Stored records
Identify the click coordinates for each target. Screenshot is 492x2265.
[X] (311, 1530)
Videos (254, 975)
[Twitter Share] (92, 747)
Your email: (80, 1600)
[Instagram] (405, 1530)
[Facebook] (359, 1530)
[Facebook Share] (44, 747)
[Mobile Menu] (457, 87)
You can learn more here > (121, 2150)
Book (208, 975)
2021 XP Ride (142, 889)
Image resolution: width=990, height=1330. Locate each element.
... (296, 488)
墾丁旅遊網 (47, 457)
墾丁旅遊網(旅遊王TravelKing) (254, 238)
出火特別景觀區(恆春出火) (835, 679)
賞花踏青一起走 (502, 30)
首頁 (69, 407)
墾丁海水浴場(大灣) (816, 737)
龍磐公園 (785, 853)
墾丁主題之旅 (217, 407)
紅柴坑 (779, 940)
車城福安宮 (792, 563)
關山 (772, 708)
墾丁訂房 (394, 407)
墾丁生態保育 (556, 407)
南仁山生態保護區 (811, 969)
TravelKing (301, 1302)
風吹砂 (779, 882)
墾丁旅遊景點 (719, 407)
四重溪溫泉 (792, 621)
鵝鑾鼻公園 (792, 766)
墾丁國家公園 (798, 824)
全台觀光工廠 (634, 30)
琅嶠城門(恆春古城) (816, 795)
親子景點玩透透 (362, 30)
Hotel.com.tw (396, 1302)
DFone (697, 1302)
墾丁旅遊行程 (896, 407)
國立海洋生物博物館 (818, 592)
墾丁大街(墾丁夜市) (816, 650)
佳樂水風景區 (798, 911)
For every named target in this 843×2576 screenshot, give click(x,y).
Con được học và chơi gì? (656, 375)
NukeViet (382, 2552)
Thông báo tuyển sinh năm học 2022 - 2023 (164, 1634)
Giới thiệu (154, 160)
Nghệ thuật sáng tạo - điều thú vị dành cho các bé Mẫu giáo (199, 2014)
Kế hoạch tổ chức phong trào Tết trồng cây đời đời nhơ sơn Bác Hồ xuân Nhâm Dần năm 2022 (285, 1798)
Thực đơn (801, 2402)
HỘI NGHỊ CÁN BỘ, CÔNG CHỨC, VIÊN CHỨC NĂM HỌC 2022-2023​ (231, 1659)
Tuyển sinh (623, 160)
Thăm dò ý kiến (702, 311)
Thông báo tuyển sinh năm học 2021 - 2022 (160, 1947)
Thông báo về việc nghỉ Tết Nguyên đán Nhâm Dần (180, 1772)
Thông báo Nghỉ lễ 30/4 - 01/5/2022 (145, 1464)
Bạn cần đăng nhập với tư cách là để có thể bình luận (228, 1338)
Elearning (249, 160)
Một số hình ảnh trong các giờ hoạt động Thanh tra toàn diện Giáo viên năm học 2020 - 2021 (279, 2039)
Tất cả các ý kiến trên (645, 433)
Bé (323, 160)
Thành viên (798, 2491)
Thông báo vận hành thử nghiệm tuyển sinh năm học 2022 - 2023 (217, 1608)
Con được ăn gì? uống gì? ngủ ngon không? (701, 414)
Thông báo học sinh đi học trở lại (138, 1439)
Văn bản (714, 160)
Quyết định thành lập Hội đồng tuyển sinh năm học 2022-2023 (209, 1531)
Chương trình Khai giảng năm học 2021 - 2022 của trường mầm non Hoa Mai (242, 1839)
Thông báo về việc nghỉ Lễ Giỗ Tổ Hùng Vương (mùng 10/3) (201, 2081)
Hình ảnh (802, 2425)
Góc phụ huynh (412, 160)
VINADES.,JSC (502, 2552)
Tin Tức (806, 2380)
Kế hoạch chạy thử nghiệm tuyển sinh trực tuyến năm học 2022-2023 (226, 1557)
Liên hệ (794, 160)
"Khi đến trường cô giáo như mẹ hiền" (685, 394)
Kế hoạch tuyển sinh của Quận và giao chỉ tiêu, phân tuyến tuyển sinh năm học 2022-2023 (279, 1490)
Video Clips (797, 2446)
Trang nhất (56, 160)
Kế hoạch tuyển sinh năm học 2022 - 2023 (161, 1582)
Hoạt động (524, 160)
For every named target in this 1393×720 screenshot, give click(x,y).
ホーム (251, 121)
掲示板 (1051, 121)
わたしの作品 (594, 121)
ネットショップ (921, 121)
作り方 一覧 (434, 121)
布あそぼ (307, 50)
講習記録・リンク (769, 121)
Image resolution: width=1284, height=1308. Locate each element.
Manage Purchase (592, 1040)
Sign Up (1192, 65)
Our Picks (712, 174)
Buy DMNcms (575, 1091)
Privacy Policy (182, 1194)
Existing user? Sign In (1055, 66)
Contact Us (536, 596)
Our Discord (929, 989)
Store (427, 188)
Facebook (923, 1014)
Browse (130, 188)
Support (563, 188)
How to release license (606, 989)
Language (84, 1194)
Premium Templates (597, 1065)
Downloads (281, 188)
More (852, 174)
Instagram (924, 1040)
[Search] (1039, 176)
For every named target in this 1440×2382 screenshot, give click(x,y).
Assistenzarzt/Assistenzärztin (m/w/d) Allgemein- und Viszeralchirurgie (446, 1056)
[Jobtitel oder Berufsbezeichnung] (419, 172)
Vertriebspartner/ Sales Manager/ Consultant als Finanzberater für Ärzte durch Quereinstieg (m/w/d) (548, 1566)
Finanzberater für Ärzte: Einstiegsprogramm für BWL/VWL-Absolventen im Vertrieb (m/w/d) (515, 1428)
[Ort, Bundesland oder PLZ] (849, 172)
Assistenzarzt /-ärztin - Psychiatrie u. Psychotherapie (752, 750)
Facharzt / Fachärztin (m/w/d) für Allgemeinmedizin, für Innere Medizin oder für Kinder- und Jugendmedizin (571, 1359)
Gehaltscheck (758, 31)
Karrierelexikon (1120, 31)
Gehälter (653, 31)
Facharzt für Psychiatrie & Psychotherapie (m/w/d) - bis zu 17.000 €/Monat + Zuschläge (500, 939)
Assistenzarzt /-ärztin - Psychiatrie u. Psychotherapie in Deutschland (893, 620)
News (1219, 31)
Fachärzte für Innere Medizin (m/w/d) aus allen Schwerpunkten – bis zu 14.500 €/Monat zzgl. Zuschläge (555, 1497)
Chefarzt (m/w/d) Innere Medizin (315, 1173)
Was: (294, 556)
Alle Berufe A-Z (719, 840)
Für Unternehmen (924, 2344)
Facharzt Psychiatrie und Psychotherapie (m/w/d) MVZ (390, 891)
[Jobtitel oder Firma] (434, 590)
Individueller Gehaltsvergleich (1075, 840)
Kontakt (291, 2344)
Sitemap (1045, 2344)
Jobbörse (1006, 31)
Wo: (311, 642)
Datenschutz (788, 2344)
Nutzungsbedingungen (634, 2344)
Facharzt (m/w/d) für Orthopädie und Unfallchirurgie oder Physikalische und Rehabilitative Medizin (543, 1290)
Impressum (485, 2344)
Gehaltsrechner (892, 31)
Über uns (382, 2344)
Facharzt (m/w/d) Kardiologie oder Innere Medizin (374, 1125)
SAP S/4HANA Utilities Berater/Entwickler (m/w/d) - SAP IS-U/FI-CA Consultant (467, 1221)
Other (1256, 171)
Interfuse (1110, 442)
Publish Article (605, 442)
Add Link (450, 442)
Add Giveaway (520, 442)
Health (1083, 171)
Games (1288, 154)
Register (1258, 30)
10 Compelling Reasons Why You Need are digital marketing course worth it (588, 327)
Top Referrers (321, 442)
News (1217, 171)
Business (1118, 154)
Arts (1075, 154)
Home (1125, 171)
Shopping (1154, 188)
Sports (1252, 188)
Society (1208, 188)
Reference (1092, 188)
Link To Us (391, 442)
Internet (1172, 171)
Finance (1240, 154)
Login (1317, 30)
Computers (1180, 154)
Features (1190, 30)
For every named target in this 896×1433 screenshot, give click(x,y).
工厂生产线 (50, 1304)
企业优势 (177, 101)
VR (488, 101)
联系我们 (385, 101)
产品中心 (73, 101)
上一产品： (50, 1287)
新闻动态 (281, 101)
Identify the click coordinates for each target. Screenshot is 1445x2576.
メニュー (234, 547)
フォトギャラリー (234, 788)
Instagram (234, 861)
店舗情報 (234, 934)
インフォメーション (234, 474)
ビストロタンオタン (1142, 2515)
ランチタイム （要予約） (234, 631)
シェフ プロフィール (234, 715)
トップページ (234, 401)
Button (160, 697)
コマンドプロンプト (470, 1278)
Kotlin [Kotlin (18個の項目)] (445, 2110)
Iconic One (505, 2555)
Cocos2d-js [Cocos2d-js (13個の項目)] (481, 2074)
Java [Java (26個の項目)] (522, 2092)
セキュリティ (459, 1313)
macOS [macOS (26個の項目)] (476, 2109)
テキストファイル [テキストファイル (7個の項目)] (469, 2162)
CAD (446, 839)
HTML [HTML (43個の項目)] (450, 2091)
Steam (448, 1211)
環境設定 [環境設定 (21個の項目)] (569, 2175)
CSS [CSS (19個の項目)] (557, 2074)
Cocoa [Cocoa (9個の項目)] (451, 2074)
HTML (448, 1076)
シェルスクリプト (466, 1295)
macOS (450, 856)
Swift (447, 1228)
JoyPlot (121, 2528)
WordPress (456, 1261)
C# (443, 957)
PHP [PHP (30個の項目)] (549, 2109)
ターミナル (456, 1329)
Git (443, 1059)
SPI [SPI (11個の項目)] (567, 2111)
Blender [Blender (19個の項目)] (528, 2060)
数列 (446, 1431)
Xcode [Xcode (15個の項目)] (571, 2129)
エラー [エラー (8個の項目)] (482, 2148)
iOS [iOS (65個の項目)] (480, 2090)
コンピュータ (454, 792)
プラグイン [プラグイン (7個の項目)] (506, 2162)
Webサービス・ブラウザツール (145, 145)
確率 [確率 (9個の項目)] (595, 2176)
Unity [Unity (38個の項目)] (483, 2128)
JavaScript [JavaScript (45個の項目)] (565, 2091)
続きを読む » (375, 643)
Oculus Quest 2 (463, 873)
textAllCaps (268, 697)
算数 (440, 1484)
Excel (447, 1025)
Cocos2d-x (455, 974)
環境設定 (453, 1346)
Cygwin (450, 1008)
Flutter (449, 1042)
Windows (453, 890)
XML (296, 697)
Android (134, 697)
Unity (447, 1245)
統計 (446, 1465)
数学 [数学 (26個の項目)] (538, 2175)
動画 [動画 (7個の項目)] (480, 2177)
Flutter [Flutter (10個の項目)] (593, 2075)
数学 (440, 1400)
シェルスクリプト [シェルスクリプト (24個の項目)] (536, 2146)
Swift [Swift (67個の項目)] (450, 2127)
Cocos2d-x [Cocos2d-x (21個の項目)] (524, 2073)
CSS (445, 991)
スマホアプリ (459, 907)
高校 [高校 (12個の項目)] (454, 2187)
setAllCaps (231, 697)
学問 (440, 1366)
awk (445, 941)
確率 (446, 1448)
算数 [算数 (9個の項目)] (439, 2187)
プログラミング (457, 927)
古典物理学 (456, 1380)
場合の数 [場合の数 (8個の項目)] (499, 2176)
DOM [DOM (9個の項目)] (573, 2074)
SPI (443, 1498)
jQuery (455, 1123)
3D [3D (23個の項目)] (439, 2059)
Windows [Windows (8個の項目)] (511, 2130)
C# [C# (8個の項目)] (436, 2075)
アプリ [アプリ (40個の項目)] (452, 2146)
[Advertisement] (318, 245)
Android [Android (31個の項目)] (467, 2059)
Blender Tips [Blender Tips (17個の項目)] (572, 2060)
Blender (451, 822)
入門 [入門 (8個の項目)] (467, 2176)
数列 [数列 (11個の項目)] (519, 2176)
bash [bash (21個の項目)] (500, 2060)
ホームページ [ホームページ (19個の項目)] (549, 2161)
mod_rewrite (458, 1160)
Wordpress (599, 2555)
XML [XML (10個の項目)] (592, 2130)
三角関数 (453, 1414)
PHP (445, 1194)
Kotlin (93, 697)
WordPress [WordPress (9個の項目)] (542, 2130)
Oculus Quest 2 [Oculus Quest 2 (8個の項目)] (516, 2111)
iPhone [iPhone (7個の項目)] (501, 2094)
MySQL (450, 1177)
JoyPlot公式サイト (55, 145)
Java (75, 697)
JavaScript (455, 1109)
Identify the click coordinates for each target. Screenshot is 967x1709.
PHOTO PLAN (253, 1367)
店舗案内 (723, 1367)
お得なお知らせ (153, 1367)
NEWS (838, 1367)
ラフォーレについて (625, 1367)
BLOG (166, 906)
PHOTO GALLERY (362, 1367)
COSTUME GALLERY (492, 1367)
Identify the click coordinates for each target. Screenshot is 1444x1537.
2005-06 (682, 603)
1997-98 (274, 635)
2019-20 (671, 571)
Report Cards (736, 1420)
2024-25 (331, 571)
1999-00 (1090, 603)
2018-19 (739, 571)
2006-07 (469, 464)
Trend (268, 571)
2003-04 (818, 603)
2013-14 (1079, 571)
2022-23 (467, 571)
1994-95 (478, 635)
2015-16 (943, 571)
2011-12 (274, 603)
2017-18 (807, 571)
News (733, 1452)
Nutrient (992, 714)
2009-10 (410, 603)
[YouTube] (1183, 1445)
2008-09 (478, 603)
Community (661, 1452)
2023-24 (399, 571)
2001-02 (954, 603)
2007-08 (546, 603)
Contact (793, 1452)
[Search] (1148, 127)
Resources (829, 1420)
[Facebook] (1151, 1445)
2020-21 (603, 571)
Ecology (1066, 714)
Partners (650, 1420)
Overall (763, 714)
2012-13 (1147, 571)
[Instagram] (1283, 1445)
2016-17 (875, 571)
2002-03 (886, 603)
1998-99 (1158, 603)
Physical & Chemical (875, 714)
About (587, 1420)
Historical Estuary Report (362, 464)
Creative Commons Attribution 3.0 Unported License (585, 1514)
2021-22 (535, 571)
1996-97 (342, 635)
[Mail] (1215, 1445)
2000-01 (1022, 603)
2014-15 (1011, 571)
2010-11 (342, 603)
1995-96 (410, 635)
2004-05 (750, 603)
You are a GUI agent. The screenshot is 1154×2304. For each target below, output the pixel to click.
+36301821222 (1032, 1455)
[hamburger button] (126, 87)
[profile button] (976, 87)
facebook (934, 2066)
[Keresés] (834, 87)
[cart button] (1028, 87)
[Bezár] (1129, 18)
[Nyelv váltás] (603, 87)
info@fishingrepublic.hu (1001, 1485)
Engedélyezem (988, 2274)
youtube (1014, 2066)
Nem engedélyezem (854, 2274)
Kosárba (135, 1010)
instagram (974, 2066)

-- STATED EXERCISE --
Starting at the first of the stored lines and ending at the line containing "紅柴坑 (779, 940)", write each line out again, requests included, with every coordinate in the answers raised by 55.

-- THE REPLY --
Identify the click coordinates for each target. Screenshot is 492x2265.
[X] (366, 1585)
Videos (309, 1030)
[Twitter Share] (147, 802)
Your email: (135, 1655)
[Instagram] (460, 1585)
[Facebook] (414, 1585)
[Facebook Share] (99, 802)
[Mobile Menu] (512, 142)
You can learn more here > (176, 2205)
Book (263, 1030)
2021 XP Ride (197, 944)
Image resolution: width=990, height=1330. Locate each element.
... (351, 543)
墾丁旅遊網 (102, 512)
墾丁旅遊網(旅遊王TravelKing) (309, 293)
出火特別景觀區(恆春出火) (890, 734)
賞花踏青一起走 (557, 85)
首頁 (124, 462)
墾丁海水浴場(大灣) (871, 792)
龍磐公園 (840, 908)
墾丁主題之旅 (272, 462)
紅柴坑 (834, 995)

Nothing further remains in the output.